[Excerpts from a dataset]
····················

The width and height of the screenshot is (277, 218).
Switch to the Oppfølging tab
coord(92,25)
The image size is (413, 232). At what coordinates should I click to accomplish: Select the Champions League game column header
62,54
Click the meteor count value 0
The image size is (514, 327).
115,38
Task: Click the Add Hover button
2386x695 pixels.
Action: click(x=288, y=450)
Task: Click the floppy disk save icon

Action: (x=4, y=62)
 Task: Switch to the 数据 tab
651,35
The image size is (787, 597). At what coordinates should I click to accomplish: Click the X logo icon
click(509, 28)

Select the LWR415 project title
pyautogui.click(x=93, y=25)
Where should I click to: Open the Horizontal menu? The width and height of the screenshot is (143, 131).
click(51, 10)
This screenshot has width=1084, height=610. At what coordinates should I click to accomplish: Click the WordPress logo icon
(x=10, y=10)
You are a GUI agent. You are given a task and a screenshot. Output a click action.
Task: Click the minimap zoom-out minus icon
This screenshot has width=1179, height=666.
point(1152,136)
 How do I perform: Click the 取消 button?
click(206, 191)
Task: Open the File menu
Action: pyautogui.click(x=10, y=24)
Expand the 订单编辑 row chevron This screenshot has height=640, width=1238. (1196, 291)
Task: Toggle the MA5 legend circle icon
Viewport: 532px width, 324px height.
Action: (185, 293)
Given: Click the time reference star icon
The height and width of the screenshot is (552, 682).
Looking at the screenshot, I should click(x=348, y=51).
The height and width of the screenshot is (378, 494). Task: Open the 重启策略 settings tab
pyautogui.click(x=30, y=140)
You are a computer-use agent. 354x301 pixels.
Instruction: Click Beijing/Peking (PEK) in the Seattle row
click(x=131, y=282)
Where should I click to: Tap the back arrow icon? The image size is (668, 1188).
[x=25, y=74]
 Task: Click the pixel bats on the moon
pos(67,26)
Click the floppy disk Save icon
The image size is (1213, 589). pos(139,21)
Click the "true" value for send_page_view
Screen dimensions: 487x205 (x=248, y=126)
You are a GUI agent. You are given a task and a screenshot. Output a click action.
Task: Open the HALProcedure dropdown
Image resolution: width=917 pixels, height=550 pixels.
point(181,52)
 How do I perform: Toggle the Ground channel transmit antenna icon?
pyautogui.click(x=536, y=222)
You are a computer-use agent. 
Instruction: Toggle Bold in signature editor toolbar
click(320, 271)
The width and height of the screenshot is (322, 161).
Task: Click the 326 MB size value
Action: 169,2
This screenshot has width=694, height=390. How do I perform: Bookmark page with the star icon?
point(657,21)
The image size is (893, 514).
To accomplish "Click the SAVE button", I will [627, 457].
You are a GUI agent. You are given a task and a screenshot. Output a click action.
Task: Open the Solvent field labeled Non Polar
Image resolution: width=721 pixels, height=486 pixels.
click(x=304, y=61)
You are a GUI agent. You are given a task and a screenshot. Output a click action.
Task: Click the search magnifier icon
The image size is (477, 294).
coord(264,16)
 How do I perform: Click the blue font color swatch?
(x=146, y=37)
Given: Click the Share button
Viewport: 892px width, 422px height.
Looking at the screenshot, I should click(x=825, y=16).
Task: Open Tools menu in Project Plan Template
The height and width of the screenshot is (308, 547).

····················

[Try it]
Where a line of the records contains the word "computer", copy that line.

[Task response]
You are a computer-use agent. 354x301 pixels.
You are a computer-use agent. 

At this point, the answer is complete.